My life in a nutshell...

I am 37. I will be having my 20 year reunion this summer as well as finishing my AS degree. It has been a challenge but the challenge has changed me. I have decided that stress in my life is not worth it. I try to stay as stress free as possible. I thought that I didn't want to see anyone from high school. I didn't go to the past reunions. I recently got together with a few old classmates and had a great time. I am trying to break out of the anti-social shell HELL I have been living in for the passed 13 years. We will see if that gets me some lifelong friends!

Monday, October 15, 2007

Life as I know it....

I don't think I could ask for a better husband.
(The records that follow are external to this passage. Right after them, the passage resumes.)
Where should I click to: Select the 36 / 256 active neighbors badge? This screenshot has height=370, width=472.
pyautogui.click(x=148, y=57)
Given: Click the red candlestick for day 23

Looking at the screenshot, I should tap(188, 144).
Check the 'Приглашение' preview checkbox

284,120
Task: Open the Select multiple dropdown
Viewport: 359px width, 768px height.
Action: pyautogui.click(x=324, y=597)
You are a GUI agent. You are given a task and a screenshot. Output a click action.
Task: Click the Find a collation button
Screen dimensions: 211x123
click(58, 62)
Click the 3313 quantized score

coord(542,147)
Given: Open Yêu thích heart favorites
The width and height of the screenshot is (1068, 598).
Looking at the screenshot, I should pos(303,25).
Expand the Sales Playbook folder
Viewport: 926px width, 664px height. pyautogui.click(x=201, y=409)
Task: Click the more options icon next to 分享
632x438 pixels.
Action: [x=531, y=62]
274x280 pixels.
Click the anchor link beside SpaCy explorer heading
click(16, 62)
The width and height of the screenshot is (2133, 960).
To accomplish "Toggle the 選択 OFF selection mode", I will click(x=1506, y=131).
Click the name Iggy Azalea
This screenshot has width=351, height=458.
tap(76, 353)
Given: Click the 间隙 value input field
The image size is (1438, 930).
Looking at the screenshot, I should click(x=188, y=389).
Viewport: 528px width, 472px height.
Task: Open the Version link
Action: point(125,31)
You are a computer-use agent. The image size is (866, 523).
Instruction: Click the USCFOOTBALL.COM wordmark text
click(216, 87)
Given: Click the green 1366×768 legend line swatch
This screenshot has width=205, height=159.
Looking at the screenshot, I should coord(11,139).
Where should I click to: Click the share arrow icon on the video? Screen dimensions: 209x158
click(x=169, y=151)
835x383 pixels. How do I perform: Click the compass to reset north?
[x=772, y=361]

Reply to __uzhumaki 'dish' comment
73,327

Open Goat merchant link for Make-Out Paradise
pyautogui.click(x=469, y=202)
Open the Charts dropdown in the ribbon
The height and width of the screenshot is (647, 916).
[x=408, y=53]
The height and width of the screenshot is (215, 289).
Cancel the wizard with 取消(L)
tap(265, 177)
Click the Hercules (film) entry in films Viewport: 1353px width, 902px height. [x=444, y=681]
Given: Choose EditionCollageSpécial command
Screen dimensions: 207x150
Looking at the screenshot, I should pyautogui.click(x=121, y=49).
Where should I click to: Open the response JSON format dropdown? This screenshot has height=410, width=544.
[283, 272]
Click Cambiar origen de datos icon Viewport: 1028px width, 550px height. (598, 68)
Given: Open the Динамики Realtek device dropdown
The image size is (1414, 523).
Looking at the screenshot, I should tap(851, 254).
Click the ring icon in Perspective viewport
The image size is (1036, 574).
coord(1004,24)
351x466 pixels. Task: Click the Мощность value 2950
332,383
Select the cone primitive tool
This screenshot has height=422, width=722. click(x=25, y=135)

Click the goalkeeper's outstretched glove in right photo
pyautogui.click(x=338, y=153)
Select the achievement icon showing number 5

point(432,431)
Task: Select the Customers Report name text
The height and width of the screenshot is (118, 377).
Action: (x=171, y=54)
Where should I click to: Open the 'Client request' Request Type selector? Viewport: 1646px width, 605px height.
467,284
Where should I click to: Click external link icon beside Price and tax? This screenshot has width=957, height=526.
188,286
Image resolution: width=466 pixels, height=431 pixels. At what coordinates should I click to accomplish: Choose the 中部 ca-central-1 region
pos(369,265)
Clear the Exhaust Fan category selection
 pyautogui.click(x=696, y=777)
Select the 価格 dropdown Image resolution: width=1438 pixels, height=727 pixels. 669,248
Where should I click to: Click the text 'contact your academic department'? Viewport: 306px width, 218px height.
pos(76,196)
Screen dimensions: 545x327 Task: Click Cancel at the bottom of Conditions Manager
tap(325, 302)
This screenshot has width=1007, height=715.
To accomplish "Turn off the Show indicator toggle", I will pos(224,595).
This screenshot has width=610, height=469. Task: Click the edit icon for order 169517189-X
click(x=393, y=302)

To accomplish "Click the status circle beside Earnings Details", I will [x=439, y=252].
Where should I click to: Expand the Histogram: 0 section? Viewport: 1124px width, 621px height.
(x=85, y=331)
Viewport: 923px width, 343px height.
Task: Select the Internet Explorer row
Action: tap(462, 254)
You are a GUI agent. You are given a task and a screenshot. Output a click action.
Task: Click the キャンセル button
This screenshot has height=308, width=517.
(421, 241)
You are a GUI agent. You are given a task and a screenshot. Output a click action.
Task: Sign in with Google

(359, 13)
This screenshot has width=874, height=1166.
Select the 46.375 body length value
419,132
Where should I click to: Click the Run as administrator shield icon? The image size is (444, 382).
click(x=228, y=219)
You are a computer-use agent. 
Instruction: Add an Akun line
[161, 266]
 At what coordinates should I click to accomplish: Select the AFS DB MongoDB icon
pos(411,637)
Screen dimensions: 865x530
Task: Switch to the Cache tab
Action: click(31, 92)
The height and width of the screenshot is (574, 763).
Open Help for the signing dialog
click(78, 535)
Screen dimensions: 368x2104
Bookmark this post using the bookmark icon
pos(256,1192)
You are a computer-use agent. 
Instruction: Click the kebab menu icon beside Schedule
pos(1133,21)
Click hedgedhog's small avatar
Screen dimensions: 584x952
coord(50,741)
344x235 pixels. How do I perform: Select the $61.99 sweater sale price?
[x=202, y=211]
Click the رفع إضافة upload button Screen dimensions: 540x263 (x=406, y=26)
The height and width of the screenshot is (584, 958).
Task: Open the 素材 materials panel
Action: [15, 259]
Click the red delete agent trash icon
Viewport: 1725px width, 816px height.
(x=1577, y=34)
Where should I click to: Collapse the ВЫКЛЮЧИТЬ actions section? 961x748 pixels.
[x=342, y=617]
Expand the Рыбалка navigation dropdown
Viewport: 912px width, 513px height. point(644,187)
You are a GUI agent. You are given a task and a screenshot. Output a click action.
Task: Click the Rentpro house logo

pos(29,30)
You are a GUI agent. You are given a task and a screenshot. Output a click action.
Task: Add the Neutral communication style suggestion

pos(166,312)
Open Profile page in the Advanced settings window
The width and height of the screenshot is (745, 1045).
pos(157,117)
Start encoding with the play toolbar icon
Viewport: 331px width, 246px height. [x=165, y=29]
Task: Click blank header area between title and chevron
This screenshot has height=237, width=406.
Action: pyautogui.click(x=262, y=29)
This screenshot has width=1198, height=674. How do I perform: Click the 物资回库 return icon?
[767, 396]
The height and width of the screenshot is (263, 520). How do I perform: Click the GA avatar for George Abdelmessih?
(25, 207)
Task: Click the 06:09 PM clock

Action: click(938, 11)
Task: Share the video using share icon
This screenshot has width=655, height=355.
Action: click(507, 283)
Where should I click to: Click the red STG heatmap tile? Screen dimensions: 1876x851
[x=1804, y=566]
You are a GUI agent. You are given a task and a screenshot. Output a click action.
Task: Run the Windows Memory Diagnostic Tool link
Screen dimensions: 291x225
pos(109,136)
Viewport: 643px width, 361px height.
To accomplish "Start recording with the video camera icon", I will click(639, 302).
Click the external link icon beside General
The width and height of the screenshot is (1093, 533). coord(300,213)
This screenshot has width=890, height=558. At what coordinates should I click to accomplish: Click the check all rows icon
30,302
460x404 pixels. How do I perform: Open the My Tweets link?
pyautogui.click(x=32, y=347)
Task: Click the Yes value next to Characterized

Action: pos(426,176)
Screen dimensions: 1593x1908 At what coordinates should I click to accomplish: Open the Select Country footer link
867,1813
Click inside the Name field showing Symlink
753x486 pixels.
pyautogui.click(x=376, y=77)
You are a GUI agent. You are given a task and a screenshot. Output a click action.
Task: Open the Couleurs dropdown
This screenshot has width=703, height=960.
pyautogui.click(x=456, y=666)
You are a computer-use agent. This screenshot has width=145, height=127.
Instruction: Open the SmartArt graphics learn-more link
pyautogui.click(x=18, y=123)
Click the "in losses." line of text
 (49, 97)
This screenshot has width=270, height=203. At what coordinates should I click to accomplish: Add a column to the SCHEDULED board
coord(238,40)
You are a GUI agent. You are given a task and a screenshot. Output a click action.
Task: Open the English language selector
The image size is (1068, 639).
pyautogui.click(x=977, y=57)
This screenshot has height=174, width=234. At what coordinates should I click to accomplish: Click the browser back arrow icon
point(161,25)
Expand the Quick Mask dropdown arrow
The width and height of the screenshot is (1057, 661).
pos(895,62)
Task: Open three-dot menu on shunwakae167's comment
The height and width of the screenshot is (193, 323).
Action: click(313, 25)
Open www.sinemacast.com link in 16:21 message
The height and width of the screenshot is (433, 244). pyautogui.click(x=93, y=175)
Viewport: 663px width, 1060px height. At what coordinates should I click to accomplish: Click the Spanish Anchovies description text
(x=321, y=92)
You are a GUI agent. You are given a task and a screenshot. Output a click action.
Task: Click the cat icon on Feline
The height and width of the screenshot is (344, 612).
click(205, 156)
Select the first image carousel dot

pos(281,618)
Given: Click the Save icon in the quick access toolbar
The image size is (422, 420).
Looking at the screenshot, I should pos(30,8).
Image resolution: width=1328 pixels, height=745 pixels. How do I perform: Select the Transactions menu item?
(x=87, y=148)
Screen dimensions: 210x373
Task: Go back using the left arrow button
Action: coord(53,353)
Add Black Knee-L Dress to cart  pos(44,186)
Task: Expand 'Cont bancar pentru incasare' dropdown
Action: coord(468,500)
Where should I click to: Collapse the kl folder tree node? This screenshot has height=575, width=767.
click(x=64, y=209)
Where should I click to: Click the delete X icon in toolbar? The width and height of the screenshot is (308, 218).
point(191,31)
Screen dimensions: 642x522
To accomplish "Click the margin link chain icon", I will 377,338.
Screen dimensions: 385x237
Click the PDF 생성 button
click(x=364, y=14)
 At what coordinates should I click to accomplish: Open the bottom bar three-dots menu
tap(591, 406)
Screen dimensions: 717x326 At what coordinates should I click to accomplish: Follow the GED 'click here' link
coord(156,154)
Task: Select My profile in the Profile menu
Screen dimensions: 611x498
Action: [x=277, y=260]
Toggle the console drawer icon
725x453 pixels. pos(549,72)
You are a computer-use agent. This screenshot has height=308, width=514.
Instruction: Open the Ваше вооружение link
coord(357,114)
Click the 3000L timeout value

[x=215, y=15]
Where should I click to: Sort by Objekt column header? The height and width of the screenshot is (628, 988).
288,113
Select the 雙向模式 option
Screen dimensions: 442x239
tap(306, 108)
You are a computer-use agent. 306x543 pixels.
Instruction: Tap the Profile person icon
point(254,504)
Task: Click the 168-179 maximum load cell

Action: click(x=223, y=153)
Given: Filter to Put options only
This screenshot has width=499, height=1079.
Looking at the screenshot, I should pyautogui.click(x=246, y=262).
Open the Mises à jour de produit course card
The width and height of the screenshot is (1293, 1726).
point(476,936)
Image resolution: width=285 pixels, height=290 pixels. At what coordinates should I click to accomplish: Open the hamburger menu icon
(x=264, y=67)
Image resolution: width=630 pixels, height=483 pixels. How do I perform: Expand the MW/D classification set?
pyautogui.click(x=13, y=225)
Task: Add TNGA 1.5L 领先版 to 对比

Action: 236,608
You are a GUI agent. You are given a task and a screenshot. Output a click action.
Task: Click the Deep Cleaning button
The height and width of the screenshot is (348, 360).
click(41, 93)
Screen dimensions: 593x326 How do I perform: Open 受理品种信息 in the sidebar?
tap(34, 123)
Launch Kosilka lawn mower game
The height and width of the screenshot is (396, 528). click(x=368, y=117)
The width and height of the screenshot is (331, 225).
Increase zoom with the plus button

He is the best dad, he isn't a jealous person, he lets me have time to myself without question....so why is it that I often feel so alone? At some point I became so anti-social that outside of my friend circle I have one friend left. Frankly it sucks. I don't know what it is like to have girlfriends nights out or weekends away. I have never had that in my life and now at 37 I am regretting the decisions I made to alienate myself from life.
So, on that note, I hope to change these things that bother me in life. I have had self esteem issues since my first long term relationship that started in high school through a very short lived marriage when he treated me like shit and cheated with more girls than I can even imagine. Then my next relationship three years later sucked too! What is it with guys that don't know how to treat a lady?? Then I married someone I knew since I was 15....from the old roller skating days. We were friends for so long and we continue to be friends. I guess I have done enough sulking for tonight. It is just what happens when I am tired, I ramble, but that is what this blog thing is for right??